In March I returned to Biella in the NorthWest Italian Alpine region in order to continue my residency and do further field research on fluvial systems in relation to climate change.
My excursions also took me to the city of Torino. Here I’ve spent several days at the Comitato Glaciologico Italiano (CGI), the Italian Glaciological Committee, who graciously welcomed me and my research for those days. The CGI has been active in Italy since 1895 and has been coordinating and promoting research in the field of glaciology since. Needless to say that after more than a century quite some documentary material has accumulated there. Their collection consists of numerous photographs of the glaciers over different periods of time, piles of records of scientific measurements, lots of odd looking historical devices and instruments for measurement and stereo viewing as well as a specialized, but well equipped library with literature on glaciers.
I probably could have spent several more weeks in those archives, browsing through the history of the glaciers. Luckily CGI, namely Prof. Marko Giardini, the vice president of CGI, who offered me access and space there, and Stefano and Giovanni Mortara, who answered all my questions, supported my interest and helped me a lot by not only providing several scans of photographs, dating from as early as 1860 until the late 20th century, as well as different maps but also sharing photos and files. Thus I could bring some photographed pages of a true treasure along with me: a collection of handwritten field-note diaries dating from 1920-1950 of Ardito Desio, one of the most important Italian geologists and glaciologists from the 20th century. His extensive documentation of the alpine glaciers provides valuable data for measuring the decline of glaciers and calculating further scenarios.
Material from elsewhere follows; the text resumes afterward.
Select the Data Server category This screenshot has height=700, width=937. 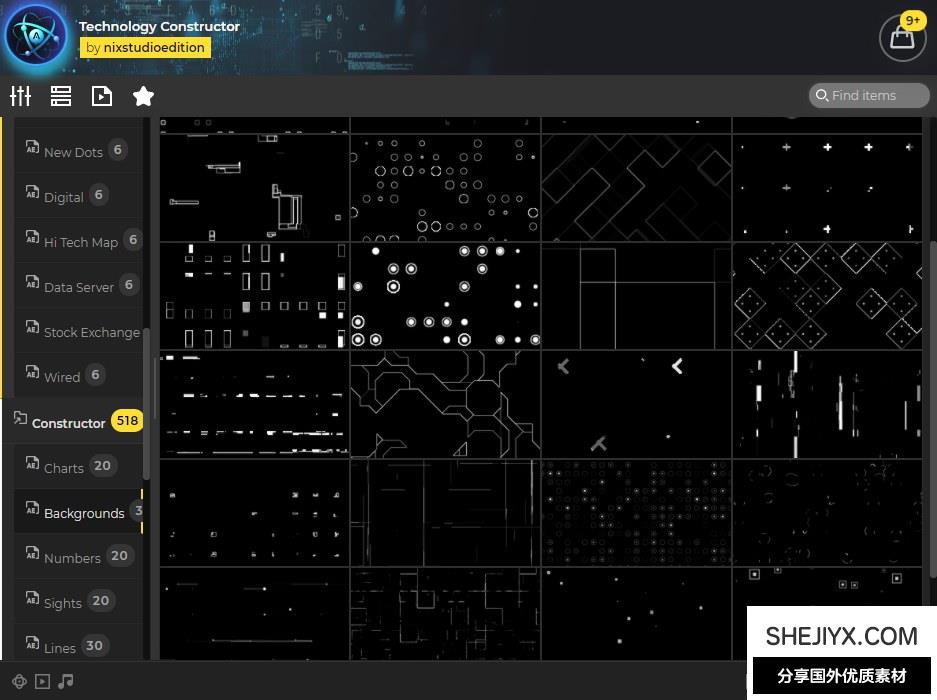[x=78, y=287]
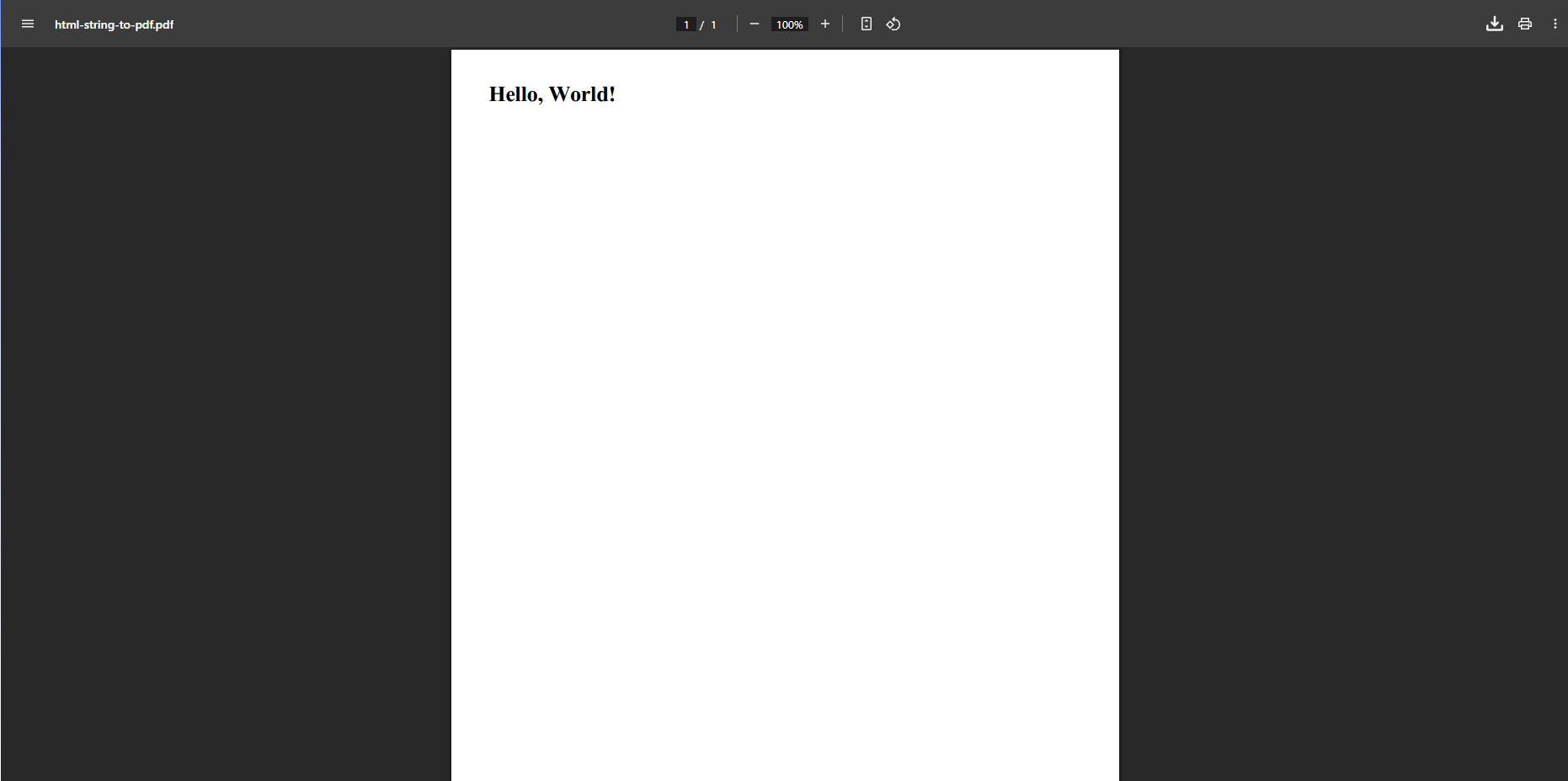Click the current page number field
Screen dimensions: 1568x781
pyautogui.click(x=686, y=24)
The same data is now going to be a part of my artistic research, as I will feed these field-notes to an AI system. Together with the photographs of the glaciers, the algorithm of the machine learning models will enable story-telling for us, as it will create landscapes of glaciers that don’t and will never exist. These speculative parallel scenarios are only one aspect where I draw inspiration from, but before I can even get there, the field-notes need to be deciphered first. The handwritten notes and drawings date from 1920 until the 1950s. The century-old pencil is already faded and the handwriting itself was probably written with hands stiff from the harsh and cold weather conditions Ardito Desio had to endure while collecting the data. It is quite exciting to time-travel along those blurred lines and I am curious what I will find between them.
Back in Biella I had the chance to visit the Sella Foundation. The Sella Foundation has been collecting and conserving all kinds of documents organized in archives since 1980. The archival categories vary from politics over economics, letters and personal papers, photographs and collections of documentary and artistic value. The head of their photographic archive Andrea Pivotto introduced me to the photographic collection which consists of approximately 1,000,000 pictures of local history and mountains! Needless to say I was more than pleased to get access to Vittorio Sella’s pictures taken from 1880 to 1890 and also those of Fondo Ferrari dated from 1890 to 1915. Slowly the glacier-time-travel-puzzle comes together.
Both archives I visited are inspiring places. It is always impressive for me to see historical collections and be able to browse through hidden treasures and follow the traces of glaciologists decades ago. With the glaciers diminishing at a rapid rate due to effects of climate change, it will also affect the water availability for the following river networks. Glaciers are not only a large water storage, they are the memory of our earth. Like the archives I visited, they store within their materiality information about the climate in past times, air and rain pollution, radiation, and remnants of living beings. With their rapid melting, these pictures I am looking at in the archives will soon document memories of bygone glaciers.